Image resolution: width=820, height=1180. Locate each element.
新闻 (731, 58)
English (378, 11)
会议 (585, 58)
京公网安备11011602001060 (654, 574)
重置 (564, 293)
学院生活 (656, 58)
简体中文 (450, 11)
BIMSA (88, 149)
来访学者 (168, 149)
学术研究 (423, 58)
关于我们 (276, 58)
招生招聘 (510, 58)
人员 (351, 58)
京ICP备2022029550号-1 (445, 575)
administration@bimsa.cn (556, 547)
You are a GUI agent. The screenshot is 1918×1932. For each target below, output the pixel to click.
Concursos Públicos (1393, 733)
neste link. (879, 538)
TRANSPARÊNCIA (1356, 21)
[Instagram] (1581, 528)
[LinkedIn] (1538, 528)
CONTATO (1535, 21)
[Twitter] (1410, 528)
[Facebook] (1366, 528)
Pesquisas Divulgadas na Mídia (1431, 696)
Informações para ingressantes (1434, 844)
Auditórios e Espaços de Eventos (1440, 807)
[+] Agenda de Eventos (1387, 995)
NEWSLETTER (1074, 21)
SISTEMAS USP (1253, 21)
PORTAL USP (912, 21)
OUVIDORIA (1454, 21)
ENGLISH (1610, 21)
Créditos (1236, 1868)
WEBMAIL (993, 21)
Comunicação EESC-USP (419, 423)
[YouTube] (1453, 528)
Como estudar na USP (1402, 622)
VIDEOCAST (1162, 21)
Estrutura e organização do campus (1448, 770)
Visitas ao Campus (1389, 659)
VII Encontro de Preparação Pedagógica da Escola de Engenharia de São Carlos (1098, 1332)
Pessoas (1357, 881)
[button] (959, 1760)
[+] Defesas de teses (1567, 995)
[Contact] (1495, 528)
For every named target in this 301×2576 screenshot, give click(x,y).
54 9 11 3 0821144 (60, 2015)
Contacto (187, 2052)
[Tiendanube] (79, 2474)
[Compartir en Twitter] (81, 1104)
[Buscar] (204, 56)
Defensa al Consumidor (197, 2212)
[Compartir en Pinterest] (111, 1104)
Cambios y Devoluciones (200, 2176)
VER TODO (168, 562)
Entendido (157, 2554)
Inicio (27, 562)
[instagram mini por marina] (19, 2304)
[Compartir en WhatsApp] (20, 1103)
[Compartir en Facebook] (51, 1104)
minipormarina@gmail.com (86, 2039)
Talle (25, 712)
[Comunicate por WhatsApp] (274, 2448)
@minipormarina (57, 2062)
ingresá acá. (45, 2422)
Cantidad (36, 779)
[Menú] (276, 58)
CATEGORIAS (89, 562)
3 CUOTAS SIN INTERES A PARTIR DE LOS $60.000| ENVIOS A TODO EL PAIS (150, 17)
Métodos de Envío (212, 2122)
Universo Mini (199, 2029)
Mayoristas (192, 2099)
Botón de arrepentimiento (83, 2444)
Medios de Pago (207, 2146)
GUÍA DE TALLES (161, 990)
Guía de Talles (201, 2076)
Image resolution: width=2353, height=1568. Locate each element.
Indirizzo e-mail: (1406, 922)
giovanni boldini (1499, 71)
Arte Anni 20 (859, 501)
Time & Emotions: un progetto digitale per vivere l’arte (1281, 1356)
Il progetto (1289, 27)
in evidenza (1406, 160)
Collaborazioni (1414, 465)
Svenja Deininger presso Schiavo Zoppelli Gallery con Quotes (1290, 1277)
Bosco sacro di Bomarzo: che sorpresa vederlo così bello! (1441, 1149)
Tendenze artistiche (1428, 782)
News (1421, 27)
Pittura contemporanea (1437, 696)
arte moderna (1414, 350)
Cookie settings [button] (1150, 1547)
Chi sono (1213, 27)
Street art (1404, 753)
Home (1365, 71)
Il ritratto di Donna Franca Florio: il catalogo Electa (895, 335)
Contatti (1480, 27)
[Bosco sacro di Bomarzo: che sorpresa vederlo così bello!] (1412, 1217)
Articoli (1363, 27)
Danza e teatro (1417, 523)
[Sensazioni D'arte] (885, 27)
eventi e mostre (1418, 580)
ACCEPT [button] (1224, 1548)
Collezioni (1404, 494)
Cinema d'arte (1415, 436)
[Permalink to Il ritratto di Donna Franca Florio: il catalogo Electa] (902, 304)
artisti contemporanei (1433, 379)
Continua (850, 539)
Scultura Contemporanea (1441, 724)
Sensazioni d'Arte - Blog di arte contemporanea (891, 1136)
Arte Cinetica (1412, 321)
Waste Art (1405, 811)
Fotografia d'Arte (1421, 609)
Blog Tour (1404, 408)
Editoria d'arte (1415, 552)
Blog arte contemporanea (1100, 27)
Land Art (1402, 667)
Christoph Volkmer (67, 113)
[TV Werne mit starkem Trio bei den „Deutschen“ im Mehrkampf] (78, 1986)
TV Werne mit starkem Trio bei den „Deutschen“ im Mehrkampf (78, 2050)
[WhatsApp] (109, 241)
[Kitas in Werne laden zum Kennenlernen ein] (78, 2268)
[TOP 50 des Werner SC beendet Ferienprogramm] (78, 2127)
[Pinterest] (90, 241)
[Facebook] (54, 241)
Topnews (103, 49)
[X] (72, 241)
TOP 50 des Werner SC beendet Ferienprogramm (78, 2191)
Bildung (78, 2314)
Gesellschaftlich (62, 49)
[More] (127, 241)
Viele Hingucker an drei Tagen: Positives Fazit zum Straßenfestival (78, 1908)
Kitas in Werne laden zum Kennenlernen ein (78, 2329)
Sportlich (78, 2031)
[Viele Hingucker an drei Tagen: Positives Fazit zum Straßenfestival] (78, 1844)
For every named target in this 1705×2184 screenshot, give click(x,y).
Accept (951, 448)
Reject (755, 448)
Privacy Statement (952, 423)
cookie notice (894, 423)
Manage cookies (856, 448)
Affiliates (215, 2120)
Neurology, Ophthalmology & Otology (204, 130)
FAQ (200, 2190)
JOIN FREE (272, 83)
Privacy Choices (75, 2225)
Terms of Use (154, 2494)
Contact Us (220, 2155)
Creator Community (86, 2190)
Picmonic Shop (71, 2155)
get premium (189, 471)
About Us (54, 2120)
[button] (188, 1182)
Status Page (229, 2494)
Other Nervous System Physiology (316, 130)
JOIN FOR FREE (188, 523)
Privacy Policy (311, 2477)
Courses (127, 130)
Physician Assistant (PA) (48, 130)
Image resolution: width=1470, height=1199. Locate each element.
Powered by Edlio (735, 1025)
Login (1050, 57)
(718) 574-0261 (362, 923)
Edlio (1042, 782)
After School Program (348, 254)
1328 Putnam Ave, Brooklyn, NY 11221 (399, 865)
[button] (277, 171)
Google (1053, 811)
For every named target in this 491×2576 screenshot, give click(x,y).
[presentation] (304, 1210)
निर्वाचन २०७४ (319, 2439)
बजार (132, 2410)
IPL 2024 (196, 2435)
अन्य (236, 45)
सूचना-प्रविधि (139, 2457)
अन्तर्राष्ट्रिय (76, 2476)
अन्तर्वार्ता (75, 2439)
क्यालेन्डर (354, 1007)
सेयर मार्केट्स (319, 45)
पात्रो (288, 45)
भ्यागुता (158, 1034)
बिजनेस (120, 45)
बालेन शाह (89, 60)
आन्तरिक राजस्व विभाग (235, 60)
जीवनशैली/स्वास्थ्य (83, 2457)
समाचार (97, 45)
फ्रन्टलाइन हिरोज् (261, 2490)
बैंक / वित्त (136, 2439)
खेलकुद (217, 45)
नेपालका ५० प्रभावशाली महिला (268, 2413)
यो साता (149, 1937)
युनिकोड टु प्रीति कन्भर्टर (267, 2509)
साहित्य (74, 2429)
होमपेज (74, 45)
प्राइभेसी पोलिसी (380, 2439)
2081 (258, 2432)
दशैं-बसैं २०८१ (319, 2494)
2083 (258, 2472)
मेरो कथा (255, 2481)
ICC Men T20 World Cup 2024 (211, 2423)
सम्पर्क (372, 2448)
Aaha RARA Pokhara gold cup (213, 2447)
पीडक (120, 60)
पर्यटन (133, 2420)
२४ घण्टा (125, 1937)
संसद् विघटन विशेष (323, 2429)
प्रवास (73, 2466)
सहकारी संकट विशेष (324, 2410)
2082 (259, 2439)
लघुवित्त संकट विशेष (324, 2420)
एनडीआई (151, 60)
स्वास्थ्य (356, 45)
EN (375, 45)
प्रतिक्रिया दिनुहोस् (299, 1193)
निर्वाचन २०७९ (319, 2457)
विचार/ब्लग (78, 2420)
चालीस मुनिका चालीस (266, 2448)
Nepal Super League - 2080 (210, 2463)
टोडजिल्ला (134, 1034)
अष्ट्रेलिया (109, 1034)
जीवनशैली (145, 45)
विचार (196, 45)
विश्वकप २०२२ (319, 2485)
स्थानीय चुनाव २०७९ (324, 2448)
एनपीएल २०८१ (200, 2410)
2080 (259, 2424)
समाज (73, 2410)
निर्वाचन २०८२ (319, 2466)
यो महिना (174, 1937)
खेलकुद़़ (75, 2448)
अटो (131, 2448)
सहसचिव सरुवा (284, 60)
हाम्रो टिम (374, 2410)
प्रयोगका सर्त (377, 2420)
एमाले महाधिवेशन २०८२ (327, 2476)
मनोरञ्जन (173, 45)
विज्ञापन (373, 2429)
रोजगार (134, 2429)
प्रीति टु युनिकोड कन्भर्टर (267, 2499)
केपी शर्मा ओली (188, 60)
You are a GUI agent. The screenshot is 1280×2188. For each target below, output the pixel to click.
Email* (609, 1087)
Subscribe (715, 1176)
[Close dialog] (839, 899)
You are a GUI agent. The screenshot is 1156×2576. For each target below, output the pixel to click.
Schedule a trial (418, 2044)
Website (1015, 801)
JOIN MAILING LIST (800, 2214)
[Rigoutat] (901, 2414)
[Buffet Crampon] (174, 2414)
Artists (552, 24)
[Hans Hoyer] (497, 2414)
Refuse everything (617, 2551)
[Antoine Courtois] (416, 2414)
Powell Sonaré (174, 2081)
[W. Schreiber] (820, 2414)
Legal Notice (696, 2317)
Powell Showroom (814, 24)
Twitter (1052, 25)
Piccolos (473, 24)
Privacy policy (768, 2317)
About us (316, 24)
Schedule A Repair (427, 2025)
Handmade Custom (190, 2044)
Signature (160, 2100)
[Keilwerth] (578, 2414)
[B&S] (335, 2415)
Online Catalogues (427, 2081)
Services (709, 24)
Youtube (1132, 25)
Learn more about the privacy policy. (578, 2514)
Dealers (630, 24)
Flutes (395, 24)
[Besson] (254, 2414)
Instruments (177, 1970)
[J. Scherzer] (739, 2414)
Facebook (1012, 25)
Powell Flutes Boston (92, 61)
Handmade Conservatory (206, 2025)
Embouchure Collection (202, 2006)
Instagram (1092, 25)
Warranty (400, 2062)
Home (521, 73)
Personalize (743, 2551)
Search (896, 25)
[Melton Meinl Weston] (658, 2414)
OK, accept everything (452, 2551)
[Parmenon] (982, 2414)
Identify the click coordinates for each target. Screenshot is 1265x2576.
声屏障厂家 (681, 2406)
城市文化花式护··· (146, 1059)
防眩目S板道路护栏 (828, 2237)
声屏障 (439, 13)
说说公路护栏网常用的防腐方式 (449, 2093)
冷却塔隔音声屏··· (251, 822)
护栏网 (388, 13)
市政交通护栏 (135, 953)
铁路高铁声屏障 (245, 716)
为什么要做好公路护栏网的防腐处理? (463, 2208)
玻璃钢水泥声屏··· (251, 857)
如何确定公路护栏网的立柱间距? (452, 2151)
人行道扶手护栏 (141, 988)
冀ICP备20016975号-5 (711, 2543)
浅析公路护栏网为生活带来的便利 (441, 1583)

====================

• WHAT YOU ARE ASKED TO DO
All that should appear in the response is the run of lines from the first line of the entries through the line containing "人员 (351, 58)", copied exactly.

• WRITTEN ANSWER
Image resolution: width=820, height=1180. Locate each element.
新闻 (731, 58)
English (378, 11)
会议 (585, 58)
京公网安备11011602001060 (654, 574)
重置 (564, 293)
学院生活 (656, 58)
简体中文 (450, 11)
BIMSA (88, 149)
来访学者 (168, 149)
学术研究 (423, 58)
关于我们 (276, 58)
招生招聘 (510, 58)
人员 (351, 58)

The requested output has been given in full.